Task to complete:
Only the lines from the one containing "The width and height of the screenshot is (1080, 802)." through the end of the data belong in the answer; reproduce them exactly.

═══ Provided data ═══

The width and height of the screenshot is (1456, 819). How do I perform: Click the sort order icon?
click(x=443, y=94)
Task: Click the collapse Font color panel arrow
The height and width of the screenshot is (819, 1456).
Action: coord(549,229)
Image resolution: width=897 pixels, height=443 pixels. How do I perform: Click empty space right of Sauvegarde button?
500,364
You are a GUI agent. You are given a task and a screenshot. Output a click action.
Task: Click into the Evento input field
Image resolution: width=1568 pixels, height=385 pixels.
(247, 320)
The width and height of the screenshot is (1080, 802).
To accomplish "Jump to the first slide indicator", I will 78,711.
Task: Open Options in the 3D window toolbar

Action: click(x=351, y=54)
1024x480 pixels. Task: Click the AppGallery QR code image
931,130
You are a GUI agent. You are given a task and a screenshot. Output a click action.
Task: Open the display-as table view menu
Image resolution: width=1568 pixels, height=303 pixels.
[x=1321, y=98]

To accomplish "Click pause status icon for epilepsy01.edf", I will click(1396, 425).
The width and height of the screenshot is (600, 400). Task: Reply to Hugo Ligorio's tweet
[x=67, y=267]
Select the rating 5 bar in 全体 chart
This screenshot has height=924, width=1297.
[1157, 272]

═══

Expected answer:
The width and height of the screenshot is (1080, 802).
To accomplish "Jump to the first slide indicator", I will 78,711.
Task: Open Options in the 3D window toolbar

Action: click(x=351, y=54)
1024x480 pixels. Task: Click the AppGallery QR code image
931,130
You are a GUI agent. You are given a task and a screenshot. Output a click action.
Task: Open the display-as table view menu
Image resolution: width=1568 pixels, height=303 pixels.
[x=1321, y=98]

To accomplish "Click pause status icon for epilepsy01.edf", I will click(1396, 425).
The width and height of the screenshot is (600, 400). Task: Reply to Hugo Ligorio's tweet
[x=67, y=267]
Select the rating 5 bar in 全体 chart
This screenshot has height=924, width=1297.
[1157, 272]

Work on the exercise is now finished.